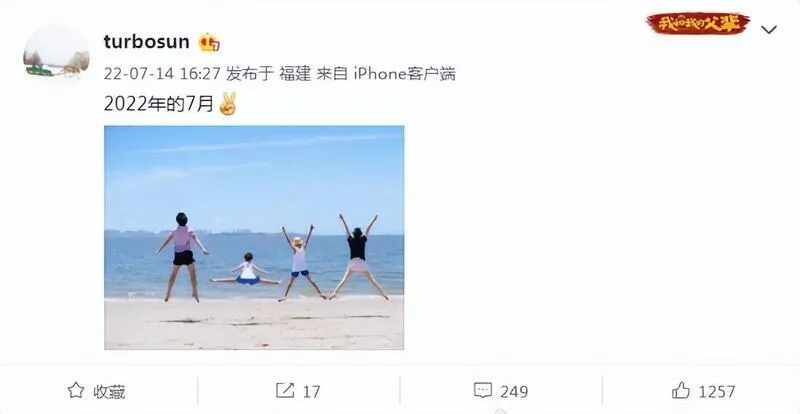This screenshot has width=800, height=414.
Task: Open reposts count 17
Action: point(311,392)
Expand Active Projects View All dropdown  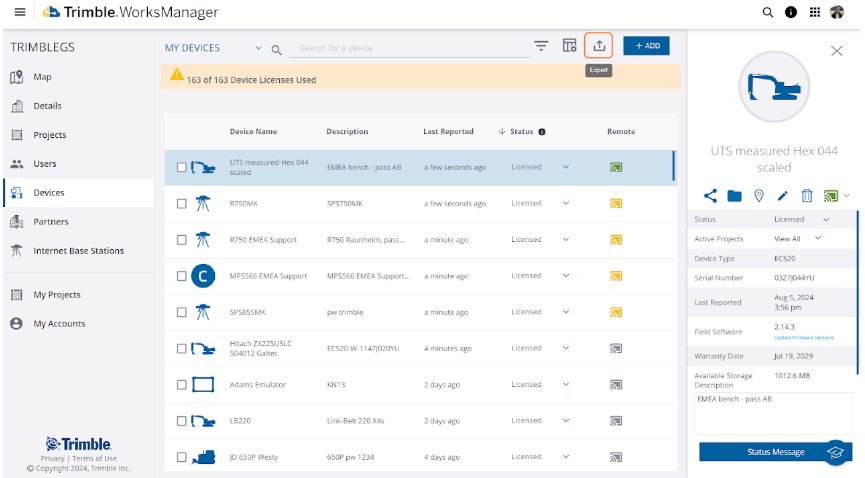(818, 239)
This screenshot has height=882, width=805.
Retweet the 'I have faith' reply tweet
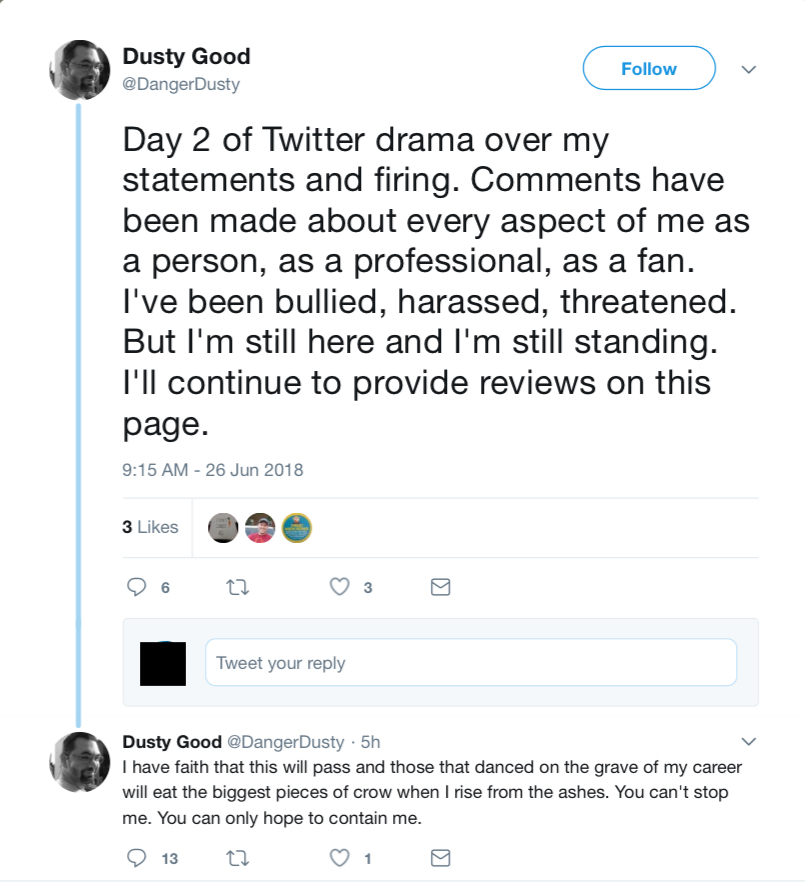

====

What to work on - Copy only this, please: the line with "This screenshot has height=882, width=805." and every line after it through the end of the data, with no pictures.

Solution to this problem -
This screenshot has height=882, width=805.
Retweet the 'I have faith' reply tweet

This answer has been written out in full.